He likened being a Congressman to two things: “Being a congressman is serving as a simple public servant. Being a congressman is like being a circus performer juggling many different hats. I believe I deserve to be elected because I am like the people in the 31st District. I am a common man. I believe the job of a congressman is to be a simple civil servant. You can call me on my personal cell phone. I will be every bit as approachable as the watch commander at the police department or the fire marshal. I will put my constituents first. I look forward to people hearing what I have to say and then giving me their yea or nay. I will be a person who does what the Constitution says. Congress should not be out of touch with the citizens. I will be in the field meeting people. People will be able to come to me and I will come to them. You will be able to catch me out in front of WalMart meeting people. I may not agree with everyone and I know others will have differences with me. But I will find a meeting point where we can agree to find some common ground. I can speak in human language. I can speak for the common man. I can speak for the common human good. That is what distinguishes me from the other candidates. I offer hope. Not Obama hope, real hope.”
Downing bristled at the suggestions of some of his opponents that he was a carpetbagger, who lived outside of the district and was illegitimately seeking to become the leader of a constituency which he was not truly a part of.
“I am from Whittier,” he said. “So what does that mean? Are they saying I should be considered a carpetbagger? That is not what I am. I do happen to live in Whittier. I have a business that takes me all over the area, particularly into San Bernardino County. I am familiar with Whittier and the people and business owners there are very familiar with me. Whittier is a strong community. The community dictates to the politicians there. The politicians do not dictate to the citizens. I chose to run in San Bernardino County because I believe I can bring to it what exists in Whittier. I could have run in Whittier where more people know me and where I might even have had a better chance. I think my talents and what I have to offer will do more good in San Bernardino County. I did live in Fontana. I went to Fontana High School. I worked at the discount market in Rialto. When I was there San Bernardino was still an All American City. My aunt still lives there. I was away for a while and when I came back, I could not believe what happened to the place.  I don’t know how government could let that happen. San Bernardino has a lot of issues but it is not entirely crippled from being something good again. Redlands and Rancho Cucamonga still offer strong communities and business districts. People who know me know that I chose to jump into a race to run against six seasoned people because I really believe people have a choice to make, to vote for a candidate that will do the most he can to carry them up the mountain while he is getting his back whipped. If I lose, I will respect what the constituents say.”
Downing said he wanted the voters in the 31st District to know that he believes that “Congress should stick to the law of the land, which is the Constitution. We have the right to land, liberty and freedom. We left Britain because the British King George was taxing us as colonists unfairly and we had become a slave to the monarchy. We are pretty much repeating that all over in America today.”
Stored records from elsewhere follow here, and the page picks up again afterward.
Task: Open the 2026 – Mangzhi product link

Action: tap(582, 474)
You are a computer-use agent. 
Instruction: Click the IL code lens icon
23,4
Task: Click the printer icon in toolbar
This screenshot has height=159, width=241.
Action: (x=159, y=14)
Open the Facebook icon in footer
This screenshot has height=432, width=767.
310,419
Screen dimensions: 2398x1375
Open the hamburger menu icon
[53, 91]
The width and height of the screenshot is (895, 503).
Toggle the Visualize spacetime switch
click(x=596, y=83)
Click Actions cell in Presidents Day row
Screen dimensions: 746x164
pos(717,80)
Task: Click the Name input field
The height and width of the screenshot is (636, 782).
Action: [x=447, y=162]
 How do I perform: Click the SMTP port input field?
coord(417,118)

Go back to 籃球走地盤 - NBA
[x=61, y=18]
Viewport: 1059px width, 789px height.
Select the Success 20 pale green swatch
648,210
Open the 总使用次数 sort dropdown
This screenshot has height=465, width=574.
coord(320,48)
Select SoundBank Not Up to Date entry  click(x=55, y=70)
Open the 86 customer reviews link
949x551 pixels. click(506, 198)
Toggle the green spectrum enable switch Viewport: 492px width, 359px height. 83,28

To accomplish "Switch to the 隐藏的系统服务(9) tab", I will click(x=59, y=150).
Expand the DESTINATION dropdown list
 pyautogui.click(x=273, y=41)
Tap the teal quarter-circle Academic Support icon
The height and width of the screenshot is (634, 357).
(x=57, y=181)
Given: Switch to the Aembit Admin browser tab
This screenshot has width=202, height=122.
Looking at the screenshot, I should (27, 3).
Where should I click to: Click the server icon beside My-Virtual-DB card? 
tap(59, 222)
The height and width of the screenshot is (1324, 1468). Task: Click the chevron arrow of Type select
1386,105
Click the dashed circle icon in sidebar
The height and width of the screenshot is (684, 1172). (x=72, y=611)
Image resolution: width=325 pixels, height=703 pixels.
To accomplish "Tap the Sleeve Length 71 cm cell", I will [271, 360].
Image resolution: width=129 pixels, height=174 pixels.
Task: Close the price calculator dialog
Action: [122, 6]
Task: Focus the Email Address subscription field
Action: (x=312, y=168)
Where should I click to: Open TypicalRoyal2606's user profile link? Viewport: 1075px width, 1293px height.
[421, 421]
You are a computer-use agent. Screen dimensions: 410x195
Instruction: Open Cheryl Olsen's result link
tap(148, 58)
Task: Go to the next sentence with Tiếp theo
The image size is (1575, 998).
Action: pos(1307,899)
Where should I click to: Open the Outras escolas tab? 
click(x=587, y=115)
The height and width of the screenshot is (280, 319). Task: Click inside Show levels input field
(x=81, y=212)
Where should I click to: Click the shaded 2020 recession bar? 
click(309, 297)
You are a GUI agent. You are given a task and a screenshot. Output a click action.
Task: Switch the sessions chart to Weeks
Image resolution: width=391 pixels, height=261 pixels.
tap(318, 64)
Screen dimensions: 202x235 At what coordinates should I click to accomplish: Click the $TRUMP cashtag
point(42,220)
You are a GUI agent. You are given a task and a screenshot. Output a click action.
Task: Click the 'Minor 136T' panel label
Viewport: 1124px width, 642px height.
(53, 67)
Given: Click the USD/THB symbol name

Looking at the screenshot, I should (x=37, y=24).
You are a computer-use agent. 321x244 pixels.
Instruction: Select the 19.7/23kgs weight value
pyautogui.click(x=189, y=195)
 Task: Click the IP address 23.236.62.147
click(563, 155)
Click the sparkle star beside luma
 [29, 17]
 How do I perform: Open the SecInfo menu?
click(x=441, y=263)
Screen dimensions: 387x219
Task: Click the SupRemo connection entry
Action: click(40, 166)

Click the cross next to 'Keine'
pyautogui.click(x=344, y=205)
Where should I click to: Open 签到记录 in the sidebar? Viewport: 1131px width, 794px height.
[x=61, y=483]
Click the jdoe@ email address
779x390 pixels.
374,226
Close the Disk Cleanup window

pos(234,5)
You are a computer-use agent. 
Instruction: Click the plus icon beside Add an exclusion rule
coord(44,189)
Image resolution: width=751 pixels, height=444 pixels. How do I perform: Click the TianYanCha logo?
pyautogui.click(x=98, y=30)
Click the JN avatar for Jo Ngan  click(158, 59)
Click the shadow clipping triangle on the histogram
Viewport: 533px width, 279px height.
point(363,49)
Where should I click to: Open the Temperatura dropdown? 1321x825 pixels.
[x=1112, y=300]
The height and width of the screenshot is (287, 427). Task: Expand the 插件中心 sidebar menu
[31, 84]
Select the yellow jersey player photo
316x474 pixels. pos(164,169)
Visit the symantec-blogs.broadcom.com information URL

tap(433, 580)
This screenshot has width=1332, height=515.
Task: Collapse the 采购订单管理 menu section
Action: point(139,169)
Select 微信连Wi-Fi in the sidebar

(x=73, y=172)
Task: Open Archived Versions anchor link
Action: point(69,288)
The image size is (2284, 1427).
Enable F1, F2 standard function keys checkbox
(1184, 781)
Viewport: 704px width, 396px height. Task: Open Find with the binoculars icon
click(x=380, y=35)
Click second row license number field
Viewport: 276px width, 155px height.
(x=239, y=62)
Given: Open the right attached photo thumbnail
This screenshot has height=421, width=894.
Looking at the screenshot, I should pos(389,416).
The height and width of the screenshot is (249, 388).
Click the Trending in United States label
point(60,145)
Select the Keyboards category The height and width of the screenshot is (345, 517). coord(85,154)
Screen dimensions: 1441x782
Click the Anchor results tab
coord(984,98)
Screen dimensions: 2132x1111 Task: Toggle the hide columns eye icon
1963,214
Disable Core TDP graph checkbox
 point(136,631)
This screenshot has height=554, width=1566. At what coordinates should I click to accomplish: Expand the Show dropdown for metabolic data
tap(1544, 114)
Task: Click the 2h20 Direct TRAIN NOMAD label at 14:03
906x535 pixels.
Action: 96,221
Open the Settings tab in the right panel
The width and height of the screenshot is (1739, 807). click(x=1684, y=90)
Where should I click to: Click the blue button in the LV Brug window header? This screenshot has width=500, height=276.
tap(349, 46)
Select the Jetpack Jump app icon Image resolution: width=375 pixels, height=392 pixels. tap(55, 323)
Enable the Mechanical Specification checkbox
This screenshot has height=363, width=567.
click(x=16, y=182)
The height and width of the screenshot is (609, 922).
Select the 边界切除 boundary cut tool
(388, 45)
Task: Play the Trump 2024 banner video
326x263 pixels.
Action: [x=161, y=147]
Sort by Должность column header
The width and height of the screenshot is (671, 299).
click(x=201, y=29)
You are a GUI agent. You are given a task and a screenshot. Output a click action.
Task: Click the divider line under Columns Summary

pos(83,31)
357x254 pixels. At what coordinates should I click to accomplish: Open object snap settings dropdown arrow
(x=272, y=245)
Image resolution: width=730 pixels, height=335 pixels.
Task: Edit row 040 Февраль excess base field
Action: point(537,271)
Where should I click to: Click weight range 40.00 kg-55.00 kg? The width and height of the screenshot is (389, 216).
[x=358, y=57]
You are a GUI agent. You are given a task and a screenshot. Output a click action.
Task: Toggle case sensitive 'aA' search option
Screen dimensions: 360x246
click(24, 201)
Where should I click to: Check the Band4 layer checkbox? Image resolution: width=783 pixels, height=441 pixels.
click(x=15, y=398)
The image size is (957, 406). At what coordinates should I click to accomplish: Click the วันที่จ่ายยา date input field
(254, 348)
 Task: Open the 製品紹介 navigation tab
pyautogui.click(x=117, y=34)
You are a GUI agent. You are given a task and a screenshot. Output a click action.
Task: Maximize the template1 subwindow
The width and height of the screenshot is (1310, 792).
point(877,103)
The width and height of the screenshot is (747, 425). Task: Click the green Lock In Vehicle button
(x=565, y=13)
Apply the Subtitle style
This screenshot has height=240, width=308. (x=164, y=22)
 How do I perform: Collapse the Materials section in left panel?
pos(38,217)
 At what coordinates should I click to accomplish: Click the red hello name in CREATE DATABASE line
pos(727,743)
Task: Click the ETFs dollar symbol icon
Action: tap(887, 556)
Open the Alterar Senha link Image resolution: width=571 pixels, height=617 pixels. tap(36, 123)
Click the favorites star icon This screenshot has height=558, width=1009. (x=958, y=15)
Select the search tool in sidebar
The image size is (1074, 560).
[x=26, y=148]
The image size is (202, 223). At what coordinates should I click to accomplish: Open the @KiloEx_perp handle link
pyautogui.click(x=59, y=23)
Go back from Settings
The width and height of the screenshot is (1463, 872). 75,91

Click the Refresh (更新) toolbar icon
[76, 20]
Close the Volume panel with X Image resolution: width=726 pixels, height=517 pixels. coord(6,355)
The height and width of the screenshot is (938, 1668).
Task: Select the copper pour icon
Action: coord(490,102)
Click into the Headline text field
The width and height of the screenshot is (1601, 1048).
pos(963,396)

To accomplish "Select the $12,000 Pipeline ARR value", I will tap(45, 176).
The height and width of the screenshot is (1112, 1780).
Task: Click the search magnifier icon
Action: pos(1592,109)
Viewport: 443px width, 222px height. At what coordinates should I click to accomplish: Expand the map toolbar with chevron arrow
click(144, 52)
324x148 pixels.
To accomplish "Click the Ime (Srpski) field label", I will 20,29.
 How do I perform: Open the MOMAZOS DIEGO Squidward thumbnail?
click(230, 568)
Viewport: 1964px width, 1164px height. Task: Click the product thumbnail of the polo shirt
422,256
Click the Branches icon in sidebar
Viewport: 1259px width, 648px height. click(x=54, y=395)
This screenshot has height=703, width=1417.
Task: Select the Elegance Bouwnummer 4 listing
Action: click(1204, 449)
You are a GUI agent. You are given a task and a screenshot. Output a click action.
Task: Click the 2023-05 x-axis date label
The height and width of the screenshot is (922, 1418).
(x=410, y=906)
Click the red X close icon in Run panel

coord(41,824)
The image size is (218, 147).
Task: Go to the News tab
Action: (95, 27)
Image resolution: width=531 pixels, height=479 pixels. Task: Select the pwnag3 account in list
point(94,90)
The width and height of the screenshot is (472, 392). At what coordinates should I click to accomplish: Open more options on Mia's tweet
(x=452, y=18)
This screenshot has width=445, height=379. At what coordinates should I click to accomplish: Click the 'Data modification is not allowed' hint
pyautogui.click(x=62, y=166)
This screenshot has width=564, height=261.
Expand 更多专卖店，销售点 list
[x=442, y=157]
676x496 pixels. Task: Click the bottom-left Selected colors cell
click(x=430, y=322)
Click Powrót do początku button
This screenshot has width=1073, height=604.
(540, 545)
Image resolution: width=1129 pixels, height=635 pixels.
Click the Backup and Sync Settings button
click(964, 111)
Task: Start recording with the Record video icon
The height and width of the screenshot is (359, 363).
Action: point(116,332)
Downing, who at the age of 25 is the minimum age required to be a member of the House of Representatives, said the voters in the 31st District should avail themselves of “the opportunity to elect the youngest bi-racial candidate for Congress in U.S. History. I will work tirelessly to represent the district and return it to All-American standing. I call upon the district’s residents to really research who they are voting for.”
Born in Monterey Park, Downing attended Cal State Northridge, where he studied cinema, television arts and philosophy. He owns political consulting and signature gathering business. Married, he has two children.